DEV Community

rafaone
rafaone

Posted on

My Guidelines for Codebase

Engineering Guidelines & Codebase Principles

This project integrates low-level hardware communication (STM32/ESP) with a high-level orchestration layer (Java 21). To ensure system reliability and maintainability, all contributors must adhere to the following principles.

1. Combatting Software Entropy

We prevent system degradation by strictly following the Broken Windows Theory: no bug or "quick fix" (workaround) should be left unaddressed.

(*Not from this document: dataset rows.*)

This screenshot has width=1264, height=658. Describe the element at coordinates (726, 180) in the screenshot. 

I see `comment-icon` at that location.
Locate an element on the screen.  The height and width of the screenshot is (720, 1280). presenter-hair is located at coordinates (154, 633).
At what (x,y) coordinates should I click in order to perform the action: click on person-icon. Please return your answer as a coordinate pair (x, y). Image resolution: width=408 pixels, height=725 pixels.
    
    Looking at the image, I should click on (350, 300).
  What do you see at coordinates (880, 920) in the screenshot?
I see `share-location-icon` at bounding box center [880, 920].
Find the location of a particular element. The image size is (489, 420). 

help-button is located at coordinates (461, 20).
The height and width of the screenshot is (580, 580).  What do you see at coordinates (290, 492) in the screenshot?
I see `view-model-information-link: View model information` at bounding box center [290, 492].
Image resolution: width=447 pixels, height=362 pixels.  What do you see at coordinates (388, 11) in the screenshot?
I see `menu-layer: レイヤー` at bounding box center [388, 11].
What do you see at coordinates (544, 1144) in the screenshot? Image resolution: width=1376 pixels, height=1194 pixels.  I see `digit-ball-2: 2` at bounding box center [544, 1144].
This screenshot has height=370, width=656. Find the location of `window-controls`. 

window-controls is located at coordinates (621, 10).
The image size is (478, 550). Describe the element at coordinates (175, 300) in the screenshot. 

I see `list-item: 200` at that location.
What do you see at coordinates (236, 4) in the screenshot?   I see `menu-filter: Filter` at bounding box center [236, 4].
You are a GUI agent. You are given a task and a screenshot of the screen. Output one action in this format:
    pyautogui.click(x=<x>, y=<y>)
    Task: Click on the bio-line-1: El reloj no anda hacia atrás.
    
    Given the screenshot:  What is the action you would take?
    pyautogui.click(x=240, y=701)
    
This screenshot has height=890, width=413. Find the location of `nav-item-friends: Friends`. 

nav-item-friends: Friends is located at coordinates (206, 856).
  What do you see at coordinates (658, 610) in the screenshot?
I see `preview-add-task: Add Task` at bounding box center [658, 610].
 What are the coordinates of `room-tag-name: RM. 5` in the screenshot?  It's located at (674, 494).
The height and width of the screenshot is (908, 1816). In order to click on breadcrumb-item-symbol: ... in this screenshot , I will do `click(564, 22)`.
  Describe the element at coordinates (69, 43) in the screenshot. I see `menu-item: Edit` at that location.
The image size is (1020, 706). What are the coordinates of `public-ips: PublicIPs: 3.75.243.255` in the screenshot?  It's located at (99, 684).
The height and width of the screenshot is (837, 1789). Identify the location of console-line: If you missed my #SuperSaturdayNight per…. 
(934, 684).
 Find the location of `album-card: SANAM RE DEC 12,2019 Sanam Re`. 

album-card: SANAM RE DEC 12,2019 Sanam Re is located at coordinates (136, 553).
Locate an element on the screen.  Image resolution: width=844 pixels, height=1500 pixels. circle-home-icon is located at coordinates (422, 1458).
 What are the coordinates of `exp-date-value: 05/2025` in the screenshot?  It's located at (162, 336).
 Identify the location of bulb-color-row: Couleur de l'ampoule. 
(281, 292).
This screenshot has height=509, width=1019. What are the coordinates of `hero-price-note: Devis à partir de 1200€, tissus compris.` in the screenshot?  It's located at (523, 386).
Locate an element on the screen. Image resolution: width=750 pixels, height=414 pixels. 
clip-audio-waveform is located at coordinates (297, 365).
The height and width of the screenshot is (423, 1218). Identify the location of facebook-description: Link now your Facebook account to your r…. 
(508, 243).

  • Avoid Rigidity & Fragility: Code must be modular. If a change in the protocol breaks the USB handler, the coupling is too high.
  • Immobility Prevention: Ensure code is reusable and testable to avoid "technical debt paralysis."
  • Load-Modify-Store (LMS) Awareness: Always consider the atomic nature of operations to prevent race conditions.

2. Naming Conventions & Style

We maintain a clear visual distinction between Java (Business Logic) and C (Hardware Logic).

Context Pattern Example
Java Classes PascalCase UsbPacketHandler
Java Methods/Variables camelCase rawUsbData
C Variables/Functions snake_case raw_usb_data
Global Constants SCREAMING_SNAKE_CASE MAX_BUFFER_SIZE
  • Context-First Naming: Variables must be structured by context (e.g., EA_XX_KI, SIZE_DF_VAR).
  • Enums over Magic Numbers: Use Enums with (code, description) for state machines and error codes.

3. Communication Protocols

Reliable hardware-software synchronization requires structured framing:

  • Buffering: Prefer fixed-size buffers. For high-throughput requirements, implement a Circular Buffer to prevent data loss.

4. Concurrency & Threading Model

We use a Hybrid Threading Model to balance hardware latency with cloud scalability.

Java 21 Layer

  • Platform Threads (Kernel Space): Dedicated to high-priority, blocking I/O (e.g., USB/Serial reading).
  • Virtual Threads (User Space): Used for lightweight, concurrent tasks such as PLC connections and API processing.
  • Synchronization: Prefer ReentrantLock over synchronized to avoid thread pinning in Virtual Threads.

Firmware Layer (STM32/ESP)

  • Atomic Operations: Use stdatomic.h or disable IRQs during critical sections to prevent Race Conditions.
  • Volatile vs. Atomic: * Use volatile for Visibility (state flags/booleans).
    • Use Atomics for Integrity (shared counters and global variables).
  • Interruption Safety: Minimize variable sharing between the Main Loop and ISRs (Interrupt Service Routines).

5. Performance Optimization

  • Deterministic Execution: Avoid heavy time computing inside high-frequency loops. Use modular tasks for precision.
  • State Counters: Use sequential counters (cnt == 10, cnt == 11) to orchestrate non-blocking state machine actions.

6. Documentation & Quality Assurance

A "Lint-First" approach is mandatory to prevent code rot.

  • Documentation: Use Doxygen for C/C++ and JavaDoc for Java.
  • Static Analysis: * C/C++: Mandatory Cppcheck scans (clean report policy).
    • Java: PMD, Checkstyle, and SpotBugs for bug pattern detection.
  • Automation: If code quality deviates, Linters and Formatters will be enforced via CI/CD gates.